CUNY-CL / yoyodyne

Small-vocabulary sequence-to-sequence generation with optional feature conditioning
Apache License 2.0
29 stars 16 forks source link

Add caching for transformer inference #154

Open Adamits opened 10 months ago

Adamits commented 10 months ago

Transformer inference (i.e. with no teacher forcing) is slow. In practice I think people typically implement some kind of caching so that at each timestep, we do not need to recompute the embeddings and attentions between all previously decoded timesteps.

I have a quick and dirty implementation of this in an experimental fork, where I basically tell the decoder layer to only get the attention from the most recently decoded target, and all other representations are concatenated on. There are probably other tricks that I can find by e.g. inspecting some huggingface transformers inference code.

I propose adding an option to the transformer encoder decoders to use caching, wherein a CacheTransformerDecoder module is used.

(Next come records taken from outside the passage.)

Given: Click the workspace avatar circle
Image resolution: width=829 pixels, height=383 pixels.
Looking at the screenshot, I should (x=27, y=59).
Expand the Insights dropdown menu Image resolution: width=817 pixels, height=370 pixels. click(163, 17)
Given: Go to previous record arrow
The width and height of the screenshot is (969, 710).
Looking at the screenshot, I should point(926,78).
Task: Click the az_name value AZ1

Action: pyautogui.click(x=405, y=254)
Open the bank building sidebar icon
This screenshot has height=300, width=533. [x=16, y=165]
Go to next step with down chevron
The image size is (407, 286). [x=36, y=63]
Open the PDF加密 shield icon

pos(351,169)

This is a low-priority TODO since we do validation with accuracy, rather than loss, and accuracy can be reliably predicted with teacher forcing if the targets are provided.

kylebgorman commented 10 months ago

So this is an approximation/hack, right? I'm fine with it, and maybe we could treat it as a separate architecture to keep things simple.

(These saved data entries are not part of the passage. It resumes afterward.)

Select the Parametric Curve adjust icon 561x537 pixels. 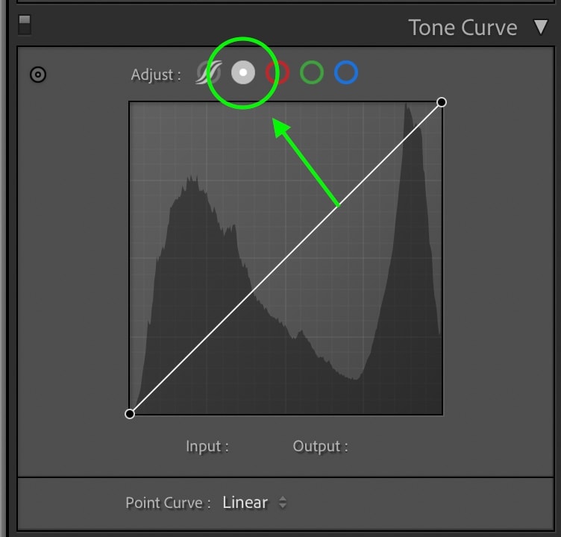click(x=209, y=72)
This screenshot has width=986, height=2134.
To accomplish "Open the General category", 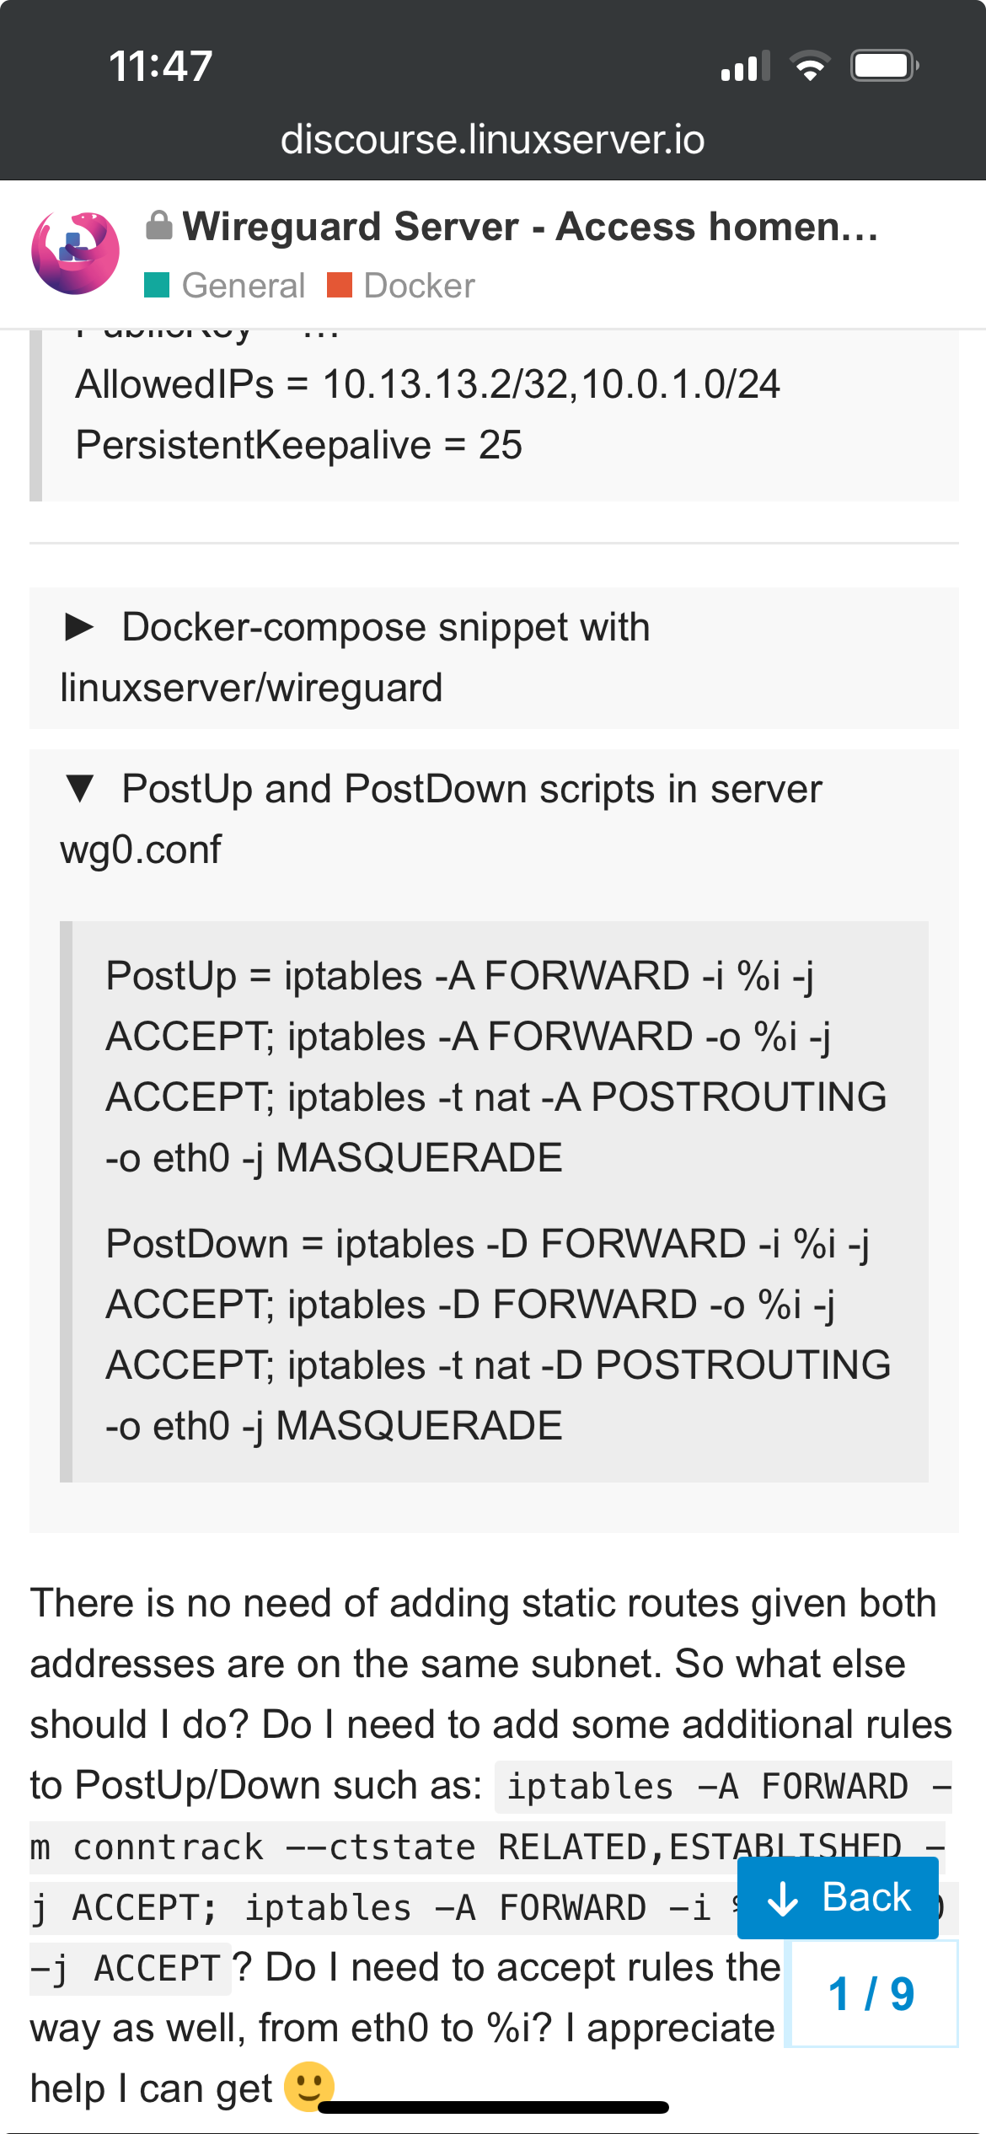I will point(243,286).
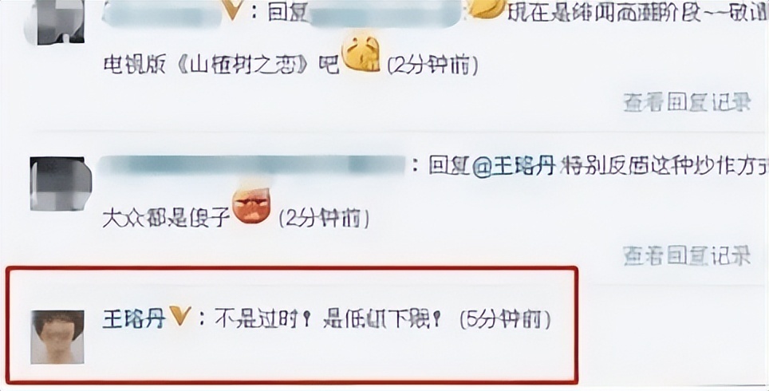Open avatar of commenter replying to @王珞丹
This screenshot has height=391, width=769.
61,184
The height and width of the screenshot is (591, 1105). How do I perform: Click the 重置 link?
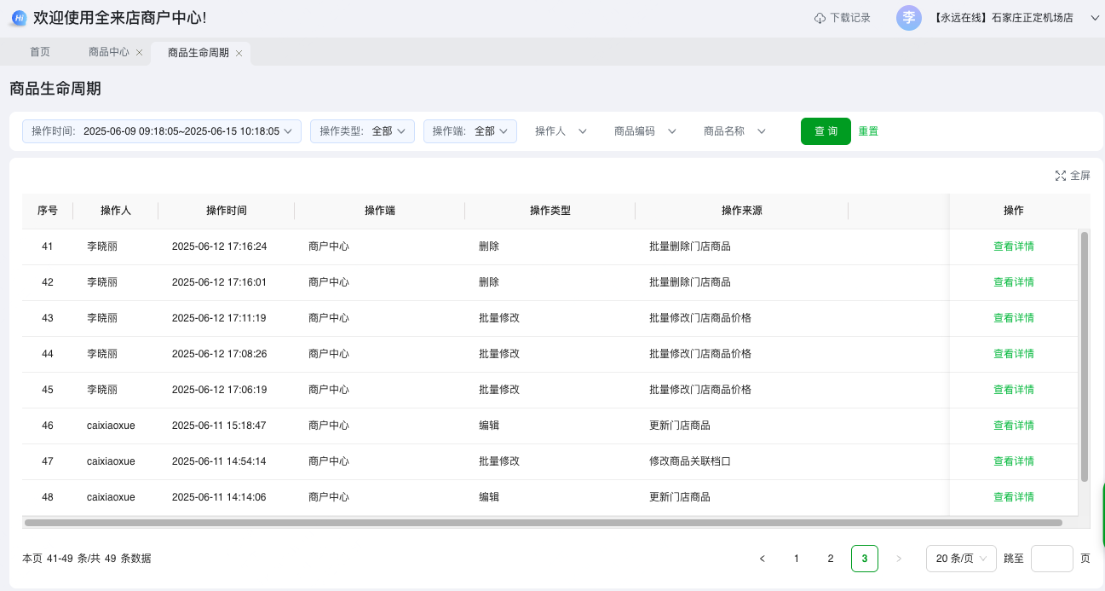point(868,131)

Adamits commented 10 months ago

So this is an approximation/hack, right?

I don't think so. I think e.g. the attention of t wrt t-1 will always be the same. So caching it is just a memory v. runtime tradeoff. The default is to pass in the full sequence of decoded tokens at every timestep and recompute all of the attentions each time. I will think that through more and test before opening a PR though.

treat it as a separate architecture to keep things simple.

Sure we can do it that way.

kylebgorman commented 10 months ago

So this is an approximation/hack, right?

I don't think so. I think e.g. the attention of t wrt t-1 will always be the same. So caching it is just a memory v. runtime tradeoff. The default is to pass in the full sequence of decoded tokens at every timestep and recompute all of the attentions each time. I will think that through more and test before opening a PR though.

Thanks for clarification. All the better, then.